Much to my surprise and appreciation, The Raven Boys turned out to be a fascinating – and quite original – adventure story with only a bit of the obnoxious romance I was expecting. The Virginia setting was quite vivid, the characters were amusing, and the plot (privileged high school boys use their resources to track down an ancient Welsh king’s burial site, and a local girl with psychic blood gets drawn into their search through a mix of curiosity and fate) was well imagined.

The novel had plenty of faults: too many side plots running at once meant that the story-line seemed disjointed at times and the ending was rushed/not explained very fluidly, but these problems didn’t irk me as much as they could have since I genuinely enjoyed the mystery and atmosphere of the story. Stiefvater’s writing is neither noticeably brilliant nor glaringly awful, her characterizations can be pretty obvious at times, and the book falls into the YA trend of setting up for a sequel when the tale should have been told in a single, longer, novel. But it’s clear that Maggie Stiefvater tried hard to write an imaginative novel for teenagers, one which didn’t fall unimpressively into a tired-out genre, and I would say that she succeeds.

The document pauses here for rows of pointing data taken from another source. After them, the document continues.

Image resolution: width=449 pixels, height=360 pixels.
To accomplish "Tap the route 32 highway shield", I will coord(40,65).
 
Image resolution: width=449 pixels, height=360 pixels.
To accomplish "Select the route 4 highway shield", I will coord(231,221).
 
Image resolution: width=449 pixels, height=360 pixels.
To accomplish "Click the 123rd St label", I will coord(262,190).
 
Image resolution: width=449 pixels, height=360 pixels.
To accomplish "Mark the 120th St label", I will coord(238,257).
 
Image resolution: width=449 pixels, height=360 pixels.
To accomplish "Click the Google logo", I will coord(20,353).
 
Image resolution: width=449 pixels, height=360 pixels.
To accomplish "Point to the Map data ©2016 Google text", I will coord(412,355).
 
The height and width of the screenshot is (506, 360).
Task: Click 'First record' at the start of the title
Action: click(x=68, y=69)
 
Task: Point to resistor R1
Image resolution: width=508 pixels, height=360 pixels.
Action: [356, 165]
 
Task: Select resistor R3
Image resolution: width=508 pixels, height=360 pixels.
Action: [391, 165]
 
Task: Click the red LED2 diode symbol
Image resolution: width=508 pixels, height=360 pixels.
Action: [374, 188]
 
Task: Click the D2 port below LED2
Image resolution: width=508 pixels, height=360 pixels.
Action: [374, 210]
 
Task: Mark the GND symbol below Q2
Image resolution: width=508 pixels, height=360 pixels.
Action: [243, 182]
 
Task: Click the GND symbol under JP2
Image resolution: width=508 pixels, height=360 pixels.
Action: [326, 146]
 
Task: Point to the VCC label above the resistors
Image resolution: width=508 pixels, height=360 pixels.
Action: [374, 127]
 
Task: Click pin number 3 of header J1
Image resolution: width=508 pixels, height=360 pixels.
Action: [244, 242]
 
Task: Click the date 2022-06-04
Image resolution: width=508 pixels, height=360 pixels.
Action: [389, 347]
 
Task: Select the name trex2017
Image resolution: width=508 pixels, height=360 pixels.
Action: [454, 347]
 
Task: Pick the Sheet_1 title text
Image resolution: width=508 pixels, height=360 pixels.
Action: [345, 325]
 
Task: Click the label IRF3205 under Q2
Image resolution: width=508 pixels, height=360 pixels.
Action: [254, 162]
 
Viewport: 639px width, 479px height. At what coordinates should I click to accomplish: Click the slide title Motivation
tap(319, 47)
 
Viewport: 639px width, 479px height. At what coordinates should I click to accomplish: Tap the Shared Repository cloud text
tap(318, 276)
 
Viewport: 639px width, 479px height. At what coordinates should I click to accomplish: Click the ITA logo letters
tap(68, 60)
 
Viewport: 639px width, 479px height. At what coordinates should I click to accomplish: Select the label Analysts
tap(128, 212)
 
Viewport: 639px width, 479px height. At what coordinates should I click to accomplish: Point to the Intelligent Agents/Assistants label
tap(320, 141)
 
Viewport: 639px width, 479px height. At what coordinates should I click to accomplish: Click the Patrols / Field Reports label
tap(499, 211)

There is moral ambiguity; there is genuine angst about the role fate plays in a person’s life and choices; and there are reflections about family, friendship, loyalty, and sacrifice which will resonate with both young adult readers and we-who-are-technically-adults-though-we-hate-it. There is also a truly fantastic twist in the story, one which completely justifies what I originally thought was a terribly written character, and I will admit that I wanted to high-five Stiefvater through time and space when I realized that she had known what she was doing with that character all along.

I guess I would call The Raven Boys more of a supernatural adventure, a ghost story, or a boarding school mystery than a Young Adult romance. Sure, there are four boys who make one quirky girl seem like she’s the center of the universe (which is one of my least favorite trends in YA literature these days) but there are enough good bits to make up for that and to ensure that I will read the sequel whenever it comes out.